Occupational therapist Julie Beauchesne testified that Desmond needed a functional assessment and a neuropsychological assessment, but neither of those tests was conducted during the four months before the killings in rural Nova Scotia.
Beauchesne, who is based at Ste. Anne’s hospital in Montreal, said the tests were essential to Desmond’s continuity of care, given the fact that he was still suffering from severe post-traumatic stress disorder and major depression.
As well, Beauchesne confirmed she had determined through testing that Desmond was dealing with a mild cognitive impairment, though it was unclear what was causing that problem.
She said the functional assessment, which would have been conducted in Desmond’s home, was to determine how he was coping as a spouse, father and friend.
As for the neuropsychological assessment, Beauchesne said it was needed to determine what was causing Desmond’s cognitive problems, which included disorganization, a short attention span and a poor memory.
The provincial fatality inquiry, which started last year, has heard that the former corporal complained about three separate accidents that may have caused a possible traumatic brain injury.
The inquiry also heard that the team working with Desmond at Ste.
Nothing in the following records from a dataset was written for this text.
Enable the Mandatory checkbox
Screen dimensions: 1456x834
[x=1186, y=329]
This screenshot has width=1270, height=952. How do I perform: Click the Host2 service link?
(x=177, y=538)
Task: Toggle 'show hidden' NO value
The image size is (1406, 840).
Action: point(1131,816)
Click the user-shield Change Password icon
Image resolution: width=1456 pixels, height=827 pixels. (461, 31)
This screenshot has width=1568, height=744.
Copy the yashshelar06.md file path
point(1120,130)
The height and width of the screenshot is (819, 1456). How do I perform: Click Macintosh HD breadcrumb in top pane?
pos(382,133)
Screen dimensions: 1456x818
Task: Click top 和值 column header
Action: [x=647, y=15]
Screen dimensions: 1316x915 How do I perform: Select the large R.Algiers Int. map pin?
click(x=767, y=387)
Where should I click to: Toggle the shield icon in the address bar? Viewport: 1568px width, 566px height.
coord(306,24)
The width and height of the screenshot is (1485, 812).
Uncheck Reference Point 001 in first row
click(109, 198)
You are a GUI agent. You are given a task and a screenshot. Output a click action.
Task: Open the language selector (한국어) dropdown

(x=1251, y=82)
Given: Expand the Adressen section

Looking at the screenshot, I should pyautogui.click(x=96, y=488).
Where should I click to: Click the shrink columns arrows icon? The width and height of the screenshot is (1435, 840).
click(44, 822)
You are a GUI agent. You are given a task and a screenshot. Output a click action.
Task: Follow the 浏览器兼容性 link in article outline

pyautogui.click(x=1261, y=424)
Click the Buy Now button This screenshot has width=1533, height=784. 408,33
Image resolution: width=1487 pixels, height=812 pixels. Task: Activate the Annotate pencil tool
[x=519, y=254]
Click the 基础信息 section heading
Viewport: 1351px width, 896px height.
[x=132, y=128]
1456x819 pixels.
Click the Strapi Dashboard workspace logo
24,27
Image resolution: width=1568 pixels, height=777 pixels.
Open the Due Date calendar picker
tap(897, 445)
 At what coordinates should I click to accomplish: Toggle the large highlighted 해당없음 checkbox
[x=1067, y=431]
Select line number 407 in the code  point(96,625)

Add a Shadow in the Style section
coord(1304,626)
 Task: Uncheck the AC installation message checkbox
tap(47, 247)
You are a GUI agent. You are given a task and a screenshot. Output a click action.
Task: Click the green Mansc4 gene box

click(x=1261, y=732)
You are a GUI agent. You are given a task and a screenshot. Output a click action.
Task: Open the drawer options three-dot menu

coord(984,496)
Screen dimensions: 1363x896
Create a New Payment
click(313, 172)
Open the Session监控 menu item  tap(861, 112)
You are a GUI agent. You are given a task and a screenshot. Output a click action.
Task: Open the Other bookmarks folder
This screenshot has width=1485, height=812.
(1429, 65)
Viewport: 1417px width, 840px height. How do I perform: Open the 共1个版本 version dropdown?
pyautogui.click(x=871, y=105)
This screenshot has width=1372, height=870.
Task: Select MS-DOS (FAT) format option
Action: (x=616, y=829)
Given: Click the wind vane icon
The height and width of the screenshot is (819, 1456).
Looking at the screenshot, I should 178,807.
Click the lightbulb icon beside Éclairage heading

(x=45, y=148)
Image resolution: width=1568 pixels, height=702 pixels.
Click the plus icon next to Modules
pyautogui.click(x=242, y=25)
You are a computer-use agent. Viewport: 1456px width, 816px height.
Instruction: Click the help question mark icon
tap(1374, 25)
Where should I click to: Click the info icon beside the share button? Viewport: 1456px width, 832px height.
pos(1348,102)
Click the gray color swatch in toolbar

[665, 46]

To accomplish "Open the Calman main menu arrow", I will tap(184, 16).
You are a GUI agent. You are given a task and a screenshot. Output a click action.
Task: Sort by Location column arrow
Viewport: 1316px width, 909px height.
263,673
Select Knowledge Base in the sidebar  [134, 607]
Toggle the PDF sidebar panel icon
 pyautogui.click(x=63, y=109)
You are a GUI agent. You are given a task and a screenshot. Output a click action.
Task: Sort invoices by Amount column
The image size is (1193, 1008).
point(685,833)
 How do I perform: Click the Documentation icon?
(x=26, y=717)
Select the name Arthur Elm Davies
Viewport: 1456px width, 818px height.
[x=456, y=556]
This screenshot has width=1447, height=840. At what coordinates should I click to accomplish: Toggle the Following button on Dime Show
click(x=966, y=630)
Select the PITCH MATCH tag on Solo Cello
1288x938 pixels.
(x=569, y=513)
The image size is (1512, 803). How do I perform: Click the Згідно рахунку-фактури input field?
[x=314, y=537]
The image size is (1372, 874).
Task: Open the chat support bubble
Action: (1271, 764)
Anne’s hospital had determined something was interfering with his progress, which led to speculation about a possible brain injury.
The team recommended the two assessments to Veterans Affairs Canada and Desmond’s external treatment team at the provincial Operational Stress Injury clinic in Fredericton.
But the inquiry has heard evidence that Desmond’s case fell through the cracks over the next four months, as he completed a move from Oromocto, N.B., to a new home in Upper Big Tracadie, N.S.